Beyond this finding at the identical inhibition diameters of MRSA strains, the increase in zoonotic transmission is also more increased and exponential depending on the health aspect of the sampling areas. This is the case of the department of Djérem where we obtained 40% of nasal MRSA carriage in pig farmers against 25% in the Department of Mayo Banyo, 22.22% in the Mbéré and 20.83% in the Vina as regards the region of Adamawa. Regarding the Moungo in the Littoral region, it also appears that the breeders were the most colonized by MRSA with 25% than those of other departments; and lastly, in the Far North region, we found that the breeders of the Gazawa district were the most colonized by MRSA with 60% compared to other departments. The non-compliance with the rules of hygiene by the breeders and the misuse of the antibiotics either by the breeders or by food supplement with the pigscan be linked to these high levels of prevalence. This observation is similar to that of Aissani [25] , who noted that excessive and inappropriate use of antibiotics in livestock breeds selection pressure on bacteria such as Staphylococcus aureus, causing them to become resistant to escape to the effect of these antibiotics. Nevertheless, according to another study in Madagascar [26] , there is no significant difference between the prevalence of nasal carriage of MRSA among breeders with a notion of antibiotic therapy and those who do not.
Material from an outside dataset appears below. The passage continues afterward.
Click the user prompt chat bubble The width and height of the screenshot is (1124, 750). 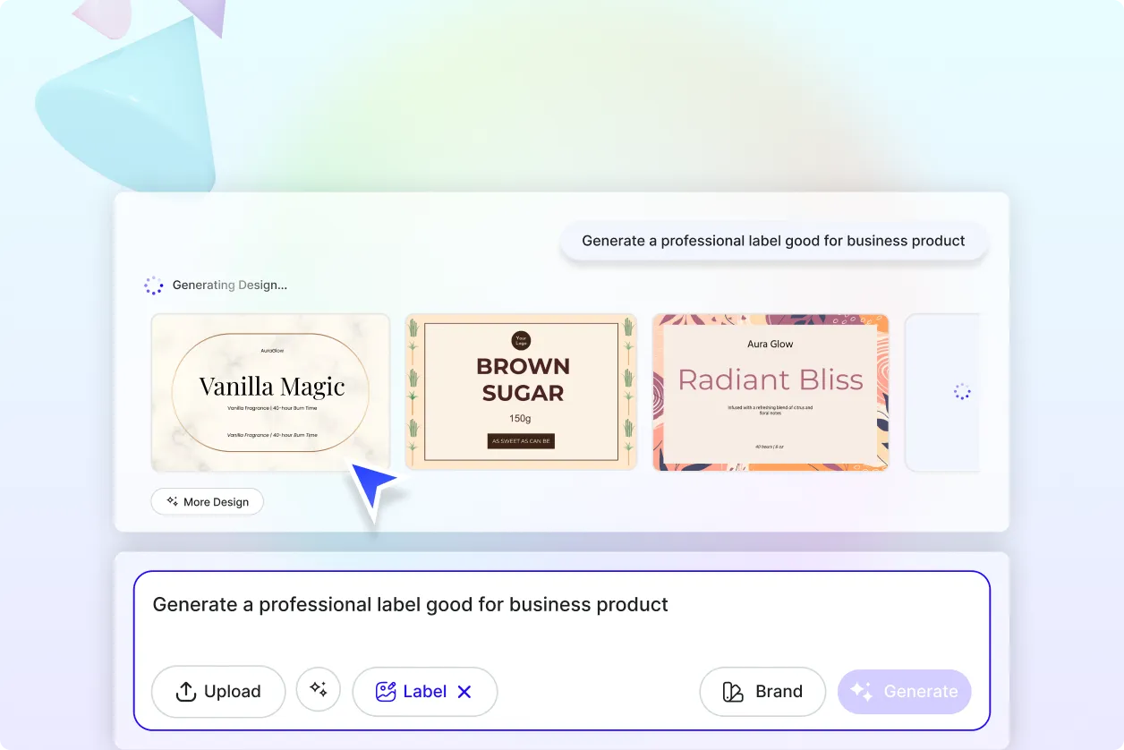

The principal limit of this study is the lack of molecular biology techniques which are more reliable methods, but this absence could be explained by limited resources available in the laboratory during this study.

5. Conclusion

MRSA has a low prevalence in the pig farming community (pigs and pig breeders) in the three regions of Cameroon. Nevertheless, zoonotic transmission is present and warrants further research as zoonoses are a public health concern. This research provides information on the presence of MRSA in pigs and pig breeders and the presence of zoonotic transmission from pigs to humans. There is therefore a necessity for continuous trainings on barriers methods on the prevention and/transmission of MRSA from pigs to pig farmers. A follow up study using molecular characterization of the MRSA strains and the role of the food chain (carcass or meat samples) in consumers exposed to MRSA, will bring more fundamental insight knowledge into zoonotic diseases.

Acknowledgements

We are very grateful to all participating pig breeders for taking samples from themselves and their pigs and filling in all questionnaires.

Consent for Publication

All authors consented for publication.

Availability of Data and Material

All data are available upon request.

Authors’ Contributions

CID conceived the project and designed the study. CID searched relevant literature, scrutinized all relevant information and draft the manuscript. CID conducted and coordinated the field study. CID, DEN, OP, MJG, ETK, AST, CKM, VMN, CSN and VTN collected and processed the samples and data. CID and VT analyzed the data. All authors provided additional information. CID further analyzed the data. CID and VTN participated in the conception and revised the manuscript. All authors read and approved the final manuscript.

Conflicts of Interest

The authors declare no conflicts of interest.